Singapore PDPA Revision of It’s Personal Data Protection Act

The Personal Data Protection Commission (PDPC) has revised Chapter 6 (Organisations) and Chapter 15 (Access and Correction Obligations) of the Advisory Guidelines on Key Concepts in the Personal Data Protection Act, or PDPA (the Guidelines).

Chapter 6 has been revised to provide clarity on the obligations of organisations and data intermediaries where personal data is transferred overseas.

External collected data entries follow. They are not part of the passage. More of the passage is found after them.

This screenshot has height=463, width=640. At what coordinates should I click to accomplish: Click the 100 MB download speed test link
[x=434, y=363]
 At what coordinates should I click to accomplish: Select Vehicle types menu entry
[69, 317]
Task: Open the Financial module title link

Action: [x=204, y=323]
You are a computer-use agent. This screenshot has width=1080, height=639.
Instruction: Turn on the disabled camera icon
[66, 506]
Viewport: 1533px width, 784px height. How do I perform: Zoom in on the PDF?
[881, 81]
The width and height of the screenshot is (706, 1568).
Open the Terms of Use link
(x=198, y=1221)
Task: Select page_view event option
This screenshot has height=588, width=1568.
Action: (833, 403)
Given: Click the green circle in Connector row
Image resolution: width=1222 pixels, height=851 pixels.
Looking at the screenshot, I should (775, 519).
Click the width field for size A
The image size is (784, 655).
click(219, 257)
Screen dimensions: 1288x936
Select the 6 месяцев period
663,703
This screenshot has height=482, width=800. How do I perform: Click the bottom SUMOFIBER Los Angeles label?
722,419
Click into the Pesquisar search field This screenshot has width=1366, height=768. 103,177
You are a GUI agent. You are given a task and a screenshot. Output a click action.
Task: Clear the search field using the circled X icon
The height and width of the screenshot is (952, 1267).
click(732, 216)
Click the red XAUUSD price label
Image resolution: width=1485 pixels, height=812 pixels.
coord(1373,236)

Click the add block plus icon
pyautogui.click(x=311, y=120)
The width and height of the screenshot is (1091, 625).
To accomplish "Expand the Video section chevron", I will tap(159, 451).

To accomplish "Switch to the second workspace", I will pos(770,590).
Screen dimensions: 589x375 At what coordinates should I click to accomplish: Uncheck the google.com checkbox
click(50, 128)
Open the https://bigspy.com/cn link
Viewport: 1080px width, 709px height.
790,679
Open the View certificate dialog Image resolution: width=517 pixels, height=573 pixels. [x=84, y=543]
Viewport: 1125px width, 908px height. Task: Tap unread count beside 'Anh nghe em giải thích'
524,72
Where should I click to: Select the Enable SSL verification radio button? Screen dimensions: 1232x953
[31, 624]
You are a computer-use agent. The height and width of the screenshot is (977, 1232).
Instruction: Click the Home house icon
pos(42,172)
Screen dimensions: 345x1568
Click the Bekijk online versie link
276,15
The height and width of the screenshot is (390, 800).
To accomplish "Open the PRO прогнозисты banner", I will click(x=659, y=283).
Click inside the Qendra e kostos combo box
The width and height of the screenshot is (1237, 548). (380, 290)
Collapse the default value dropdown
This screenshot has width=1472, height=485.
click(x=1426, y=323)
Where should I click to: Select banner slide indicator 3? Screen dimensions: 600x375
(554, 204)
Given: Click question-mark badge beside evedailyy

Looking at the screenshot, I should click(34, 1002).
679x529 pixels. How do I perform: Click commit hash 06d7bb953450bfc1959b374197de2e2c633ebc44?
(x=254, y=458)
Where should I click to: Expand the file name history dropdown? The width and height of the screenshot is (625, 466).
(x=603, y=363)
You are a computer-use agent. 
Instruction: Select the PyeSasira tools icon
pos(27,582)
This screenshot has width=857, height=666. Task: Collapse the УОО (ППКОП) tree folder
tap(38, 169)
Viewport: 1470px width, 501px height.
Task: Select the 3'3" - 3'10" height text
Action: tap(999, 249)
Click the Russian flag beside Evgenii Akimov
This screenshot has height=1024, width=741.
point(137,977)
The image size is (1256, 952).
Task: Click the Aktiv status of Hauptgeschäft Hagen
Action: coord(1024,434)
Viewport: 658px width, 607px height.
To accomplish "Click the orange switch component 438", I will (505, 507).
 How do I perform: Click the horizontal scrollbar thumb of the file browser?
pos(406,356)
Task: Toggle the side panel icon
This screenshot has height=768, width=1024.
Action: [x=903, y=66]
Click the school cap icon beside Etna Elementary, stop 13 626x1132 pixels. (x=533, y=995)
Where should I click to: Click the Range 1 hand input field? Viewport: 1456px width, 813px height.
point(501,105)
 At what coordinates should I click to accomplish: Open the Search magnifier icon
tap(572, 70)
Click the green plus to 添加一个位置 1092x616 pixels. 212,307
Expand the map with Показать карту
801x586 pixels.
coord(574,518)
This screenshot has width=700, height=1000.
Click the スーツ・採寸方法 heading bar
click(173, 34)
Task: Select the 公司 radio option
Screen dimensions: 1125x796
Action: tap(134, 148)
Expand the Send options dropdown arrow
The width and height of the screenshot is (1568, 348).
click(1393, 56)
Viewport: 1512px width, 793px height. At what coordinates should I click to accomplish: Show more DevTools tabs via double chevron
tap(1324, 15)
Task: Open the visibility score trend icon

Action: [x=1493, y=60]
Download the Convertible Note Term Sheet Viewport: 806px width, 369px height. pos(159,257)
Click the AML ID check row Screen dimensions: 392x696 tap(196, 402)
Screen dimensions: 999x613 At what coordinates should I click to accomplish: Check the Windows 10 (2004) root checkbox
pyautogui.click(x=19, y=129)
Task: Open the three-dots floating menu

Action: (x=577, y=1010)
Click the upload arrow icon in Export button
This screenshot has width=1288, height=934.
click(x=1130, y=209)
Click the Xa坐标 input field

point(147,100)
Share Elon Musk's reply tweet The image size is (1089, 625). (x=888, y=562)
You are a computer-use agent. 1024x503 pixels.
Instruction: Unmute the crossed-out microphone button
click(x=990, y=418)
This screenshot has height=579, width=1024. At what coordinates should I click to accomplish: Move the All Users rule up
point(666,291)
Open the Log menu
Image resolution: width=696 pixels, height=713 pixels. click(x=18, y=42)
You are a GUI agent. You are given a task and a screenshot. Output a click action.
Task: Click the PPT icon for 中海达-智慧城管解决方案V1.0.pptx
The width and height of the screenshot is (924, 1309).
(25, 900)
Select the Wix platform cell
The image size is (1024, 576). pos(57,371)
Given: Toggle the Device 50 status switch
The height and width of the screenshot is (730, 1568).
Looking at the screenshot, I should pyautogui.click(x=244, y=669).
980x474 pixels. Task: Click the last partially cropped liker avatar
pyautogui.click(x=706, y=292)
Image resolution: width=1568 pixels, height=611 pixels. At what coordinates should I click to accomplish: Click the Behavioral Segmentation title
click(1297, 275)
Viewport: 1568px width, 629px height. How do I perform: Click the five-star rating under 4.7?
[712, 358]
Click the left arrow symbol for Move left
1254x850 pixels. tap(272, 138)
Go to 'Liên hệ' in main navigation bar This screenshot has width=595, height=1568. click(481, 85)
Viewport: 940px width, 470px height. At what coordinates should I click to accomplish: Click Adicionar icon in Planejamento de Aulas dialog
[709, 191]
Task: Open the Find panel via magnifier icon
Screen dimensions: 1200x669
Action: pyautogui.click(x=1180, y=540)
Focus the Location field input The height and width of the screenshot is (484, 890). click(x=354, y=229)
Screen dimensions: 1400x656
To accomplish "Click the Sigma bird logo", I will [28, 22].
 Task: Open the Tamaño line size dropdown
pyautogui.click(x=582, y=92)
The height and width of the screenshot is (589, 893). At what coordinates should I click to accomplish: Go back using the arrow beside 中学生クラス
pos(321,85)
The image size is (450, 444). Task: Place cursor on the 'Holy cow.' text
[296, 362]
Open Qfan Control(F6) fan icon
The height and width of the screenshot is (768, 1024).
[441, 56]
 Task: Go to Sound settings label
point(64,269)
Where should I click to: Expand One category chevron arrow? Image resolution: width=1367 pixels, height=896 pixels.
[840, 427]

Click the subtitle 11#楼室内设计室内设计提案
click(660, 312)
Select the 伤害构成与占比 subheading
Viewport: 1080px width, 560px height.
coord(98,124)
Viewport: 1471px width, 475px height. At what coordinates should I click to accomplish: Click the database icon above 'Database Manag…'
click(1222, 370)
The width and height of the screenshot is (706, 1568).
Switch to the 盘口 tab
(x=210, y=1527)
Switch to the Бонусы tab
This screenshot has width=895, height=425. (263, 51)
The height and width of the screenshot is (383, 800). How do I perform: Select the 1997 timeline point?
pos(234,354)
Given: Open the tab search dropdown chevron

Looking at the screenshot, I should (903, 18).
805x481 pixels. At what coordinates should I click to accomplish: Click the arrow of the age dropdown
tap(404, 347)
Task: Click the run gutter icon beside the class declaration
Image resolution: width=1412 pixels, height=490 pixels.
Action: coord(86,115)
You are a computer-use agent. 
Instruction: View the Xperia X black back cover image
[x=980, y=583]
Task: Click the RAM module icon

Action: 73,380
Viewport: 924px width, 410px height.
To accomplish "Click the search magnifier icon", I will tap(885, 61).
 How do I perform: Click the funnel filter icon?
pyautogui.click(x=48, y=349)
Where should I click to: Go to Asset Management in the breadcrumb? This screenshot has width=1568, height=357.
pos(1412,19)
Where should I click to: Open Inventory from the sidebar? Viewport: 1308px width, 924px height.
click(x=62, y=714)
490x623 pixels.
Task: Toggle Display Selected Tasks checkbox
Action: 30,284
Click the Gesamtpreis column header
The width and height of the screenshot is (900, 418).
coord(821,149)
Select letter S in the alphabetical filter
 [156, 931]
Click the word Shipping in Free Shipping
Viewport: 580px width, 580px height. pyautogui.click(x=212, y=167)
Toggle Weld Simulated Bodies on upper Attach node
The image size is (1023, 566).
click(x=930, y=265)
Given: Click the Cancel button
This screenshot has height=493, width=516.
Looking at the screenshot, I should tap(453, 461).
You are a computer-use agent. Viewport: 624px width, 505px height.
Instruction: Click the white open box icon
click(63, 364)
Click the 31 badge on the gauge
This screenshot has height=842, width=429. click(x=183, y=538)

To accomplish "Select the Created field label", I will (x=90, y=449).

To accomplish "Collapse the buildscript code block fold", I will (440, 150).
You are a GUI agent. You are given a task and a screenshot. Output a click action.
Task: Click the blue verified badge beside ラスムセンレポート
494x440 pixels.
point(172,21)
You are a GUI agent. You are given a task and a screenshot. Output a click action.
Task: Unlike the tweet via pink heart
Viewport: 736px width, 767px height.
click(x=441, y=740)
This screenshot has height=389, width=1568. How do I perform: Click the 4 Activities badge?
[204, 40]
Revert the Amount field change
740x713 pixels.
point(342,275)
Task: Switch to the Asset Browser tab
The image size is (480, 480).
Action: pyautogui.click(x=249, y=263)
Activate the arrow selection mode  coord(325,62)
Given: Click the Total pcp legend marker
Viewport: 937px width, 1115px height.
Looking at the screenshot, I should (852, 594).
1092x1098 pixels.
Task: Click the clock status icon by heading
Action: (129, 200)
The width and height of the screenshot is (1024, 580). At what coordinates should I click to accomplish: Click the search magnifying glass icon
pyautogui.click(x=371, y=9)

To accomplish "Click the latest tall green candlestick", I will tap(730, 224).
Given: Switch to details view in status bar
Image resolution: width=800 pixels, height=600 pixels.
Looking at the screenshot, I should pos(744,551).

  • Where an organisation engages a data intermediary to process personal data on its behalf and for its purposes, the organisation is responsible for complying with the Transfer Limitation Obligation, regardless of whether the personal data is transferred by the organisation to an overseas data intermediary, or transferred overseas by the data intermediary in Singapore.
  • The onus is on the transferring organisation to undertake appropriate due diligence and obtain assurances when engaging a data intermediary to ensure it is capable of doing so.


Chapter 15 has been revised to provide clarity on access requests to personal data received by organisations.


The PDPC has also introduced a new chapter on “Cloud Services” in the Guidelines on the PDPA for selected topics to provide clarity on the responsibilities of organisations using cloud services to process personal data in the cloud and the responsibilities of cloud service providers (CSPs) when processing personal data on behalf and for the purposes of organisations.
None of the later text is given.